Pee-wee’s Big Adventure (1985) is the big screen debut for both the Paul Reubens alter ego Pee-wee Herman, the children’s TV show character he originally created in a live comedy revue, and director Tim Burton, and it was a perfect melding of sensibilities.
Pee-wee, the spastic child with a neat, out-of-date preppie suit and a whimsical sense of fun, in a dreamworld funhouse brought to life with Tim Burton’s love of surreal imagery, candy-colored sets and just plain weird gags. It’s all hung on the wisp of a plot concerning a neighborhood bully, a stolen red bicycle and a cross-country quest to reunite boy and bike, but mostly it’s a framework to fill the screenplay (co-written with improv comedy buddy and future SNL star Phil Hartman) with all sort of playground puns and games and clever bursts of cartoonish gags while evoking a little boy playing grown-up in an adult world without losing his sense of wonder.

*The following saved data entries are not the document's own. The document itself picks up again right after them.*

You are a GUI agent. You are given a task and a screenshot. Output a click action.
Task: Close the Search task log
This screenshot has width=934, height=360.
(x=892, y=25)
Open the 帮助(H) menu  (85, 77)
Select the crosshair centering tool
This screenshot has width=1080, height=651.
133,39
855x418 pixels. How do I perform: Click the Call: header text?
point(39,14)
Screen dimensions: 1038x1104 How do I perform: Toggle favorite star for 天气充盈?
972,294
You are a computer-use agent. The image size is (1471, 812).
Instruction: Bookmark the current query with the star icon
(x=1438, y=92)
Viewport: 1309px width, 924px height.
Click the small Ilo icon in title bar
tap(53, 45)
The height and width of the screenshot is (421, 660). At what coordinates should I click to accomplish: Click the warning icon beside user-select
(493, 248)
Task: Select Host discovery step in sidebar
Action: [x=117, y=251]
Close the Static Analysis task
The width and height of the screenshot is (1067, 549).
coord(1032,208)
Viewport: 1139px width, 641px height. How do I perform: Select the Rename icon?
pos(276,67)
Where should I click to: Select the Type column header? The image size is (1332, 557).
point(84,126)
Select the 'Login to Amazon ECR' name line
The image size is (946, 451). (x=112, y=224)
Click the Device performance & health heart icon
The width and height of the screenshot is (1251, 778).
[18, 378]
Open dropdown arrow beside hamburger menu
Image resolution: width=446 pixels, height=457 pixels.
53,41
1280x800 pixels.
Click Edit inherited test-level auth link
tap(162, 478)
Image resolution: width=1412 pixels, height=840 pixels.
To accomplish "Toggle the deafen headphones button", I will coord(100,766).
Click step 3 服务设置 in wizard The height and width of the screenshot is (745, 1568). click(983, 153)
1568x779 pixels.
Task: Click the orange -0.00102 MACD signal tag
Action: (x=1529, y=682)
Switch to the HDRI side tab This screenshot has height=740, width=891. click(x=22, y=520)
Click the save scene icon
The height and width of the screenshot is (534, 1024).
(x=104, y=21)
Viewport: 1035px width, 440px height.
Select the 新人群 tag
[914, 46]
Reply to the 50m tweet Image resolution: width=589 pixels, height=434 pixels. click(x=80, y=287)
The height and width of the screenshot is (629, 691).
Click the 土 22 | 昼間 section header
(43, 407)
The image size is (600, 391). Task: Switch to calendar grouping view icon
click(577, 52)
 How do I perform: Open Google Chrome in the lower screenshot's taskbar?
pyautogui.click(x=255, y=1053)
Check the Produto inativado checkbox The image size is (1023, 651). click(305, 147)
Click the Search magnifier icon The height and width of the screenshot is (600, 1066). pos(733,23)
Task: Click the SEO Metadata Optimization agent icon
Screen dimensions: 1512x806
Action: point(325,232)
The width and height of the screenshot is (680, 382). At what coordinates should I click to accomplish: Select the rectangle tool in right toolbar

This was before he created his TV show and it straddles the two sides of Pee-wee: the grown-up parody of kid stuff in the original incarnation and the exuberant and innocent TV version that embraces the kitsch with such energy that it makes it cool again. The film is both knowing and affectionate, silly and surreal, an epic road movie, a fantasy, and the strangest collection of oddball characters (like Large Marge) you’ll find in a kids film. Hey Pee-wee, there is no basement in the Alamo!
Great preparation for the return of Pee-wee in the upcoming Netflix original movie.